Le premier ministre japonais, Shinzo Abe, dans sa résidence officielle, à Tokyo, mercredi 3 août. | KAZUHIRO NOGI / AFP

En quête d’un nouvel élan pour les abenomics, le gouvernement japonais multiplie les effets d’annonce qui peinent à convaincre. Ainsi du nouveau plan de relance, dévoilé mardi 2 août. A 28 100 milliards de yens (252 milliards d’euros), son montant peut sembler impressionnant. Il l’est beaucoup moins dans le détail : seuls 4 600 milliards de yens feront l’objet d’une rallonge budgétaire d’ici fin mars 2017. Et le total des dépenses du gouvernement et des collectivités locales ne dépassera pas 7 500 milliards de yens.

« Le mot-clé est l’investissement dans l’avenir », a souligné le premier ministre, Shinzo Abe. Six mille milliards de yens de crédits seront débloqués pour financer des projets d’infrastructures touristiques ou agricoles, voire les travaux du train à sustentation magnétique Maglev, ou encore la reconstruction des zones sinistrées par les catastrophes de 2011 et de 2016. Le gouvernement veut, par ailleurs, améliorer les conditions de travail des personnels des crèches et les aides aux personnes âgées.

Le projet sera présenté au Parlement en septembre. Il intervient alors que la troisième économie du monde souffre d’une consommation en berne, de l’appréciation du yen depuis le début de l’année – ce qui nuit à ses exportations –, du ralentissement chinois et des conséquences du Brexit. Pour dynamiser rapidement la croissance, il est prévu de distribuer en liquide 15 000 yens, l’équivalent de 135 euros, aux 22 millions de Japonais les plus modestes.

Certaines limites pourraient être atteintes

Ses annonces ont suscité des réactions mitigées. Depuis 1993, pas une année ne s’est passée sans plan de relance. Or, sur la même période, le Japon a connu six récessions, la déflation et l’explosion de sa dette qui dépasse aujourd’hui les 240 % du PIB.

Depuis 1993, pas une année ne s’est passée sans plan de relance

Le gouvernement est souvent critiqué pour avoir beaucoup dépensé sans effet durable. « Nous avons plutôt besoin d’une amélioration de la productivité pour augmenter le potentiel de croissance », estime Hideo Hayakawa, ancien responsable de la Banque du Japon (BoJ). A l’inverse, Shunsuke Kobayashi, de l’institut de recherche Daiwa, note qu’à la différence des plans précédents, celui-ci « se focalise plus sur une stratégie de croissance à long terme ».

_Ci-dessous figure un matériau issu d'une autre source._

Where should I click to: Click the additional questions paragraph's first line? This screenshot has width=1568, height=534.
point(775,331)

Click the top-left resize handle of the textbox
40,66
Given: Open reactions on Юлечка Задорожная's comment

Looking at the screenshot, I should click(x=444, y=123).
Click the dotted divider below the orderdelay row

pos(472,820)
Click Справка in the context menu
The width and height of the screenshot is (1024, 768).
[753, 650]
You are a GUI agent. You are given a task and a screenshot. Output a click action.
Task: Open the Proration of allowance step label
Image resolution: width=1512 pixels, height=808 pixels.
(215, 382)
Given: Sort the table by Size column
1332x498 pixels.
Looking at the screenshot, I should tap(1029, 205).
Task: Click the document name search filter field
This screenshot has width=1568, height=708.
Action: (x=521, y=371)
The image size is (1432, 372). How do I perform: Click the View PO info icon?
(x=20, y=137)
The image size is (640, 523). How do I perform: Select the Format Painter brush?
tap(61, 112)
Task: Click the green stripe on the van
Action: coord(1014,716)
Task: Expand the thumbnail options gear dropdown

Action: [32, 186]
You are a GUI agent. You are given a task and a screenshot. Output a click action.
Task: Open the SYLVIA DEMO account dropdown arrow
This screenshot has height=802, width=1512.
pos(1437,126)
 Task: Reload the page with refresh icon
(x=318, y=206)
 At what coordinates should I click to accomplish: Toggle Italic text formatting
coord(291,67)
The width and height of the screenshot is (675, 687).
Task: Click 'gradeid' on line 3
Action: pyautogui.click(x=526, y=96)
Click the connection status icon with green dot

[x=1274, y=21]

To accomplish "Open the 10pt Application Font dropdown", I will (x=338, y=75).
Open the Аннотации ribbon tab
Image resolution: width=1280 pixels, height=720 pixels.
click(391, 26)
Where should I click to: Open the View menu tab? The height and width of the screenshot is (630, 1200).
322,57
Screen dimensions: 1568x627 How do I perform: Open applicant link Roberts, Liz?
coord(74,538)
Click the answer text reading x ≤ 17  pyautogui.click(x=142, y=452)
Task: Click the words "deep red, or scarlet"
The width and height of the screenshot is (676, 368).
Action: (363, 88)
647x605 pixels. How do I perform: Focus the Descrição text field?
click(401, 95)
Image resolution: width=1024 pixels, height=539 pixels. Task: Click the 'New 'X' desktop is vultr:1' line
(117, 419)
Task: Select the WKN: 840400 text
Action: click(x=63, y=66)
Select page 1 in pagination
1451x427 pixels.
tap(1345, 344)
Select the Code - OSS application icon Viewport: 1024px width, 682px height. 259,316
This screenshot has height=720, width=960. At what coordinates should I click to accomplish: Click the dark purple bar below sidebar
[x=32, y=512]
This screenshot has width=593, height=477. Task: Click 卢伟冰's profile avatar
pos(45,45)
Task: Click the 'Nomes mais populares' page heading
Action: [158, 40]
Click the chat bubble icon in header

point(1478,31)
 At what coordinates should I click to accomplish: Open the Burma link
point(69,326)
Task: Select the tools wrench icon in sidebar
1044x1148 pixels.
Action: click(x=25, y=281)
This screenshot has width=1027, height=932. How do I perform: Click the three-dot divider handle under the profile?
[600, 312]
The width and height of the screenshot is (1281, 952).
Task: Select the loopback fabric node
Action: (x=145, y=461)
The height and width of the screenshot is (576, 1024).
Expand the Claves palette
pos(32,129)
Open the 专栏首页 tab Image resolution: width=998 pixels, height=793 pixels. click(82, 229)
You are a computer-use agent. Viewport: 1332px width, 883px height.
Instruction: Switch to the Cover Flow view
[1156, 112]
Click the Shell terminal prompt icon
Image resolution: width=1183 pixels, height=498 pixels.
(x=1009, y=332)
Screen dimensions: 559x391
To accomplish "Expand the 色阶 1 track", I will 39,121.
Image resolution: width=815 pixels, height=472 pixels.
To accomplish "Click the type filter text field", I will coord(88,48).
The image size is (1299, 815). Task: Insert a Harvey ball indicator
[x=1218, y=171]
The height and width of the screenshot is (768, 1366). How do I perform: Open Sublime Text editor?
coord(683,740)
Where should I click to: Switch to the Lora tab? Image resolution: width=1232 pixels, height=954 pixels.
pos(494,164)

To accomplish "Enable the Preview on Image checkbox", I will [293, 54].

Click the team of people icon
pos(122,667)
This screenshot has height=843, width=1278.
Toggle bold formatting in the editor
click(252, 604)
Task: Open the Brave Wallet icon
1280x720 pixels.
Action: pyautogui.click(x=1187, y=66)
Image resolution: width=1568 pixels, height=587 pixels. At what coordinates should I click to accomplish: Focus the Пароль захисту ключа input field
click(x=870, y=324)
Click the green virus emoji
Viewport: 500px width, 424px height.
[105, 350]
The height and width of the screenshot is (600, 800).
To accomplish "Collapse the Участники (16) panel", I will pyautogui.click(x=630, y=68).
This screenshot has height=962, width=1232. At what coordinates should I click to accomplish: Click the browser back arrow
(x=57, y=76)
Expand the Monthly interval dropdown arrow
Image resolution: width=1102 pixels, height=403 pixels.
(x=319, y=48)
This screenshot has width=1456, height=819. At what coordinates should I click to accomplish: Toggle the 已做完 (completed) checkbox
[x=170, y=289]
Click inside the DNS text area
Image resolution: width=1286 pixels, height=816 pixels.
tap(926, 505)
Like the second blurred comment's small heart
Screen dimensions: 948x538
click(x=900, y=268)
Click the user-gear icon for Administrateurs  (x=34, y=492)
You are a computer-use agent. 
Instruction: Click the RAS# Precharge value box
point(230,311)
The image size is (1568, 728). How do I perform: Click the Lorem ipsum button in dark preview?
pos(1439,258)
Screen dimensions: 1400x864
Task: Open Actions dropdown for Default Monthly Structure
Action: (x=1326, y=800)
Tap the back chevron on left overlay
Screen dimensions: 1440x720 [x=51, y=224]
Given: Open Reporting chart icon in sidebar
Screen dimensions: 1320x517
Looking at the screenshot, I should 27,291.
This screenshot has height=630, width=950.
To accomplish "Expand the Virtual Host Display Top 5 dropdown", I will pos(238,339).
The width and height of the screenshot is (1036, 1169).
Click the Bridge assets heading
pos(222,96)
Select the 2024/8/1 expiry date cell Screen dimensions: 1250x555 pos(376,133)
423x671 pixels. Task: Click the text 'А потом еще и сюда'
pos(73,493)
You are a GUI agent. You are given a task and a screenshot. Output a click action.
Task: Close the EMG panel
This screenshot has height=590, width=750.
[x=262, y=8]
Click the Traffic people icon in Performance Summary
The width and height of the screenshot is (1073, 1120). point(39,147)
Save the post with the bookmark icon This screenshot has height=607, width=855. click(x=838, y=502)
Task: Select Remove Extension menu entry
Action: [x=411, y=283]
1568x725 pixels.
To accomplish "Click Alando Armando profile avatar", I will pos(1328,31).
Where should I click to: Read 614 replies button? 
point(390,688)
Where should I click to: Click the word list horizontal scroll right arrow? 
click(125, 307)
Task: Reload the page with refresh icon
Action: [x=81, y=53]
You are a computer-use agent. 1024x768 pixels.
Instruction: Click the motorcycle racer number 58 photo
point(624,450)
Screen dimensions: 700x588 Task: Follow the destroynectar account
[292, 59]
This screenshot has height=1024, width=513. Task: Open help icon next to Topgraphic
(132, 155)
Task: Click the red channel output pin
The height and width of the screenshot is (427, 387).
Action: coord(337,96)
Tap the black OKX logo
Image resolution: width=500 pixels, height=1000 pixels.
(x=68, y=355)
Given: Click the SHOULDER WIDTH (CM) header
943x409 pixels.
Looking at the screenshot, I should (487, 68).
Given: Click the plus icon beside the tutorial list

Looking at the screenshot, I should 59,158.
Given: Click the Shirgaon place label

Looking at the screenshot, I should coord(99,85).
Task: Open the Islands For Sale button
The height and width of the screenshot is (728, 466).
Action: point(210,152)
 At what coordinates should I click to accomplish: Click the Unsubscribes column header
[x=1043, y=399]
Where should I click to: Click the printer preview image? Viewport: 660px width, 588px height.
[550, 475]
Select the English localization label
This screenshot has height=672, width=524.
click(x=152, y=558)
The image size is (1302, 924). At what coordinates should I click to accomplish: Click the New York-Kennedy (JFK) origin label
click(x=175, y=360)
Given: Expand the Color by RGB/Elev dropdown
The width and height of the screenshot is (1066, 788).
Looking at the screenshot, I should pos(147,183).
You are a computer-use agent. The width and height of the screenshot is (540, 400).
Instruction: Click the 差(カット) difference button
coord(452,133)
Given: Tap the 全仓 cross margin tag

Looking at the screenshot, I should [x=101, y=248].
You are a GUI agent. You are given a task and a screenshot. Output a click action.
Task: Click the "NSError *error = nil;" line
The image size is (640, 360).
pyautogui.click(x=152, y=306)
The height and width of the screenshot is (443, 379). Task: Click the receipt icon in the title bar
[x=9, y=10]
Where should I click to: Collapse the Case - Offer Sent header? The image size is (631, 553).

Le plan intervient alors que la politique monétaire inquiète. La modestie des mesures d’assouplissement supplémentaire décidées le 29 juillet par la BoJ et la promesse de revoir l’efficacité des décisions prises laissent penser que certaines limites sont atteintes.

Dans la soirée du 2 août, le gouverneur de la banque centrale, Haruhiko Kuroda, a rencontré le ministre chargé des finances, Taro Aso. L’entretien avait pour but de souligner la coordination du gouvernement et de la BoJ en matière de relance. Il était censé rappeler une rencontre similaire organisée en 2013 et qui avait marqué le lancement officiel des abenomics, ce triptyque mêlant relance budgétaire, assouplissement monétaire et réformes structurelles, la « marque » du gouvernement Abe.

La banque centrale sur la réserve

Cette fois, la BoJ est apparue sur la réserve. La rencontre n’a pas dissipé les craintes de la banque centrale de voir le gouvernement lui demander de monétiser la dette du pays (dans ce cas, l’Etat fait directement imprimer de la monnaie pour ses besoins financiers). M. Kuroda a déjà rappelé qu’une telle politique serait contraire à la loi.

Le FMI plaide pour des réformes structurelles visant à améliorer la productivité et le potentiel de croissance

Ces débats interviennent alors que le Fonds monétaire international a rendu public, mardi 2 août, son rapport annuel sur le Japon. L’organisme, qui prévoit une croissance de seulement 0,3 % en 2016, continue de plaider pour des réformes structurelles visant à améliorer la productivité et le potentiel de croissance (augmentation des salaires, réduction des inégalités du marché du travail, etc.). Le Fonds souligne également l’importance de « mettre en place un plan crédible de consolidation budgétaire » pour faire baisser l’endettement du pays.